Cafeteria plans. The FAQs also indicate that if an employer sponsored a cafeteria plan under which an employee elected to pay for health coverage for the employee on a pre-tax basis, and if the employee purchased coverage on an after-tax basis for the employee’s same-sex spouse under the employer’s health plan, the employee may claim a refund of income taxes paid on the premiums for the coverage of the employee’s spouse.

Social Security, Medicare. Employers may claim a refund for the Social Security and Medicare taxes paid in the situations described above. The requirements for filing a claim for refund or for making an adjustment for an overpayment of the employer and employee portions of Social Security and Medicare taxes can be found in the Instructions for Form 941-X, Adjusted Employer’s Quarterly Federal Tax Return or Claim for Refund. A special administrative procedure for employers to file claims for refunds or make adjustments for excess taxes paid on same-sex spouse benefits will be provided in forthcoming guidance to be issued by the IRS in the near future, according to the FAQs.

Note, however, that employers cannot make claims for refunds of overwithheld income tax for prior years. Employers may make adjustments for income tax withholding that was overwithheld from an employee in the current year provided the employer has repaid or reimbursed the employee for the overwithheld income tax before the end of the calendar year.

Qualified retirement plans. The FAQs indicate that qualified retirement plans are required to comply with the following rules pursuant to Rev. Rul. 2013-17:

1. A qualified retirement plan must treat a same-sex spouse as a spouse for purposes of satisfying the federal tax laws relating to qualified retirement plans.

2. For purposes of satisfying the federal tax laws relating to qualified retirement plans, a qualified retirement plan must recognize a same-sex marriage that was validly entered into in a jurisdiction whose laws authorize the marriage, even if the married couple lives in a domestic or foreign jurisdiction that does not recognize the validity of same-sex marriages.

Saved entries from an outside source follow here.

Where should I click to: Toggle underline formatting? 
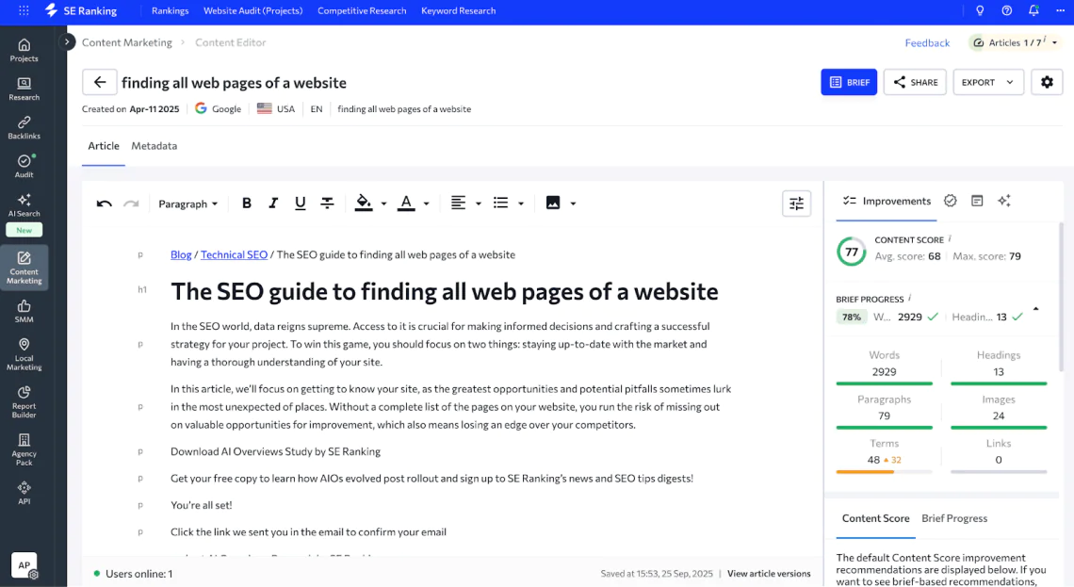299,203

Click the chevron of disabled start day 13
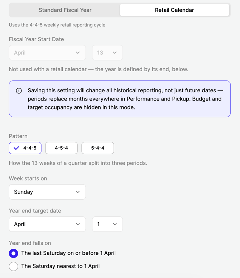(115, 53)

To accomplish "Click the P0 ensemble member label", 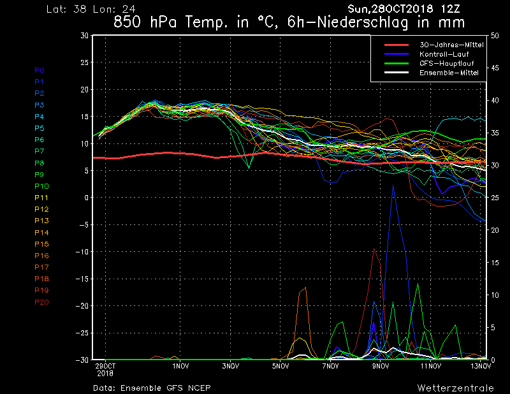I will (x=39, y=70).
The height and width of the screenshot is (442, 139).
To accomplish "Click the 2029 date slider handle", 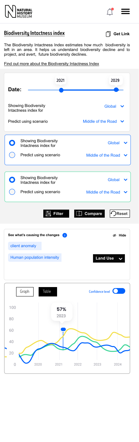I will (116, 90).
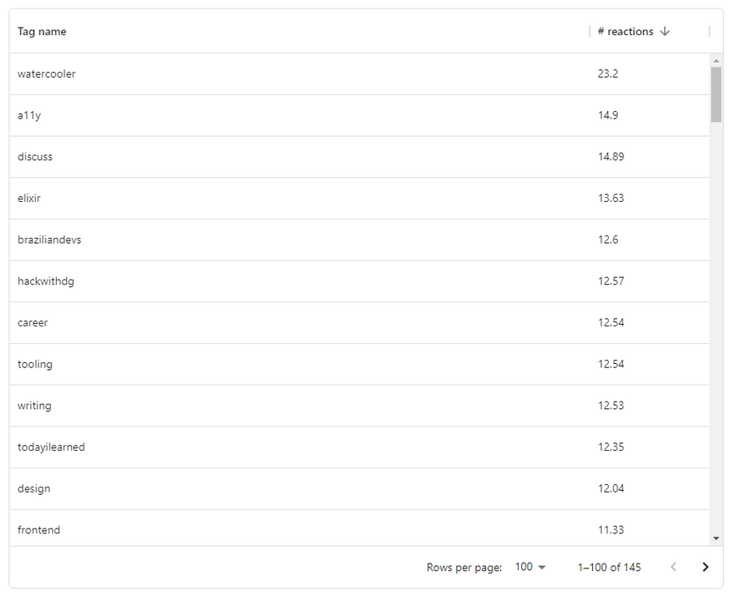The image size is (735, 596).
Task: Click the dropdown arrow beside 100
Action: click(x=542, y=568)
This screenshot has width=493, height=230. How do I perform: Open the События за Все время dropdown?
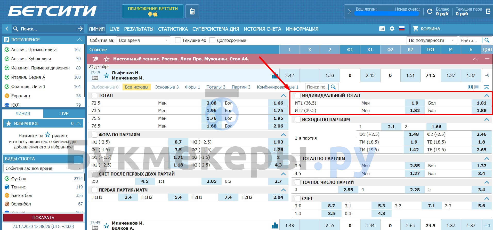point(143,40)
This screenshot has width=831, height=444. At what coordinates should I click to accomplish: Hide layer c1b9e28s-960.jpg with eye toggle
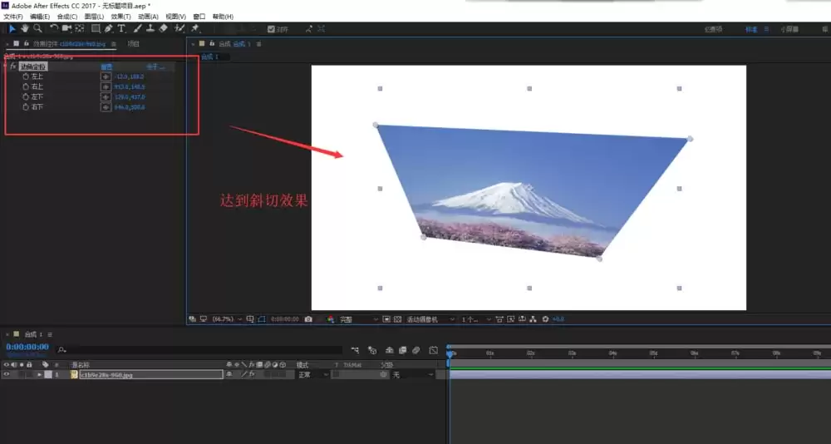(x=7, y=374)
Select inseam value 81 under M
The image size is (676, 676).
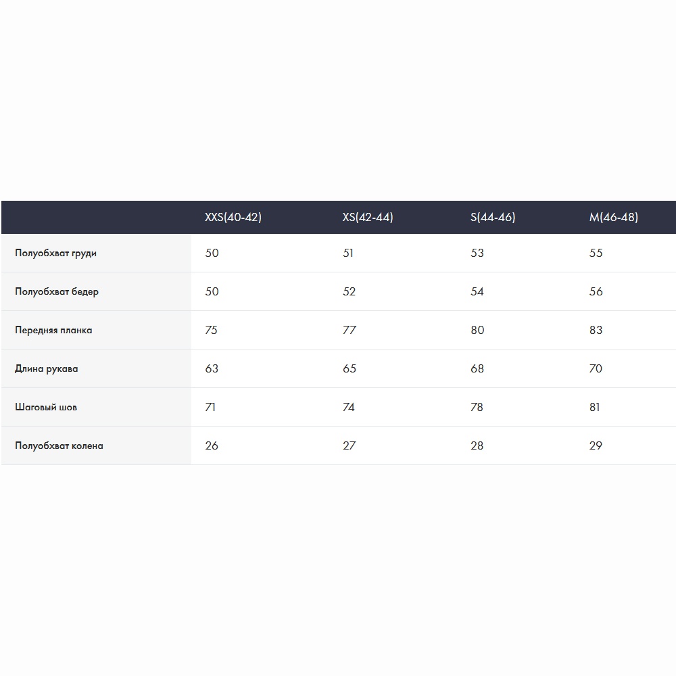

3. A person who is in a registered domestic partnership or civil union is not considered to be a spouse for purposes of applying the federal tax law requirements relating to qualified retirement plans, regardless of whether that person’s partner is of the opposite or same sex.

Qualified retirement plans must comply with these rules as of Sept. 16, 2013. Although Rev. Rul. 2013-17 allows taxpayers to file amended returns that relate to prior periods in reliance on the rules in Rev. Rul. 2013-17 with respect to many matters, this rule does not extend to matters relating to qualified retirement plans. The IRS has not yet provided guidance regarding the application of Windsor and these rules to qualified retirement plans with respect to periods before Sept. 16, 2013.

Future guidance. Treasury and the IRS intend to issue streamlined procedures for employers who wish to file refund claims for payroll taxes paid on previously-taxed health insurance and fringe benefits provided to same-sex spouses. Treasury and IRS also intend to issue further guidance on cafeteria plans and on how qualified retirement plans and other tax-favored arrangements should treat same-sex spouses for periods before the effective date of the Revenue Ruling. It is expected that future guidance will address the following, among other issues: (1) plan amendment requirements (including the timing of any required amendments); and (2) any necessary corrections relating to plan operations for periods before future guidance is issued. In addition, other agencies may provide guidance on other federal programs that they administer that are affected by the Code.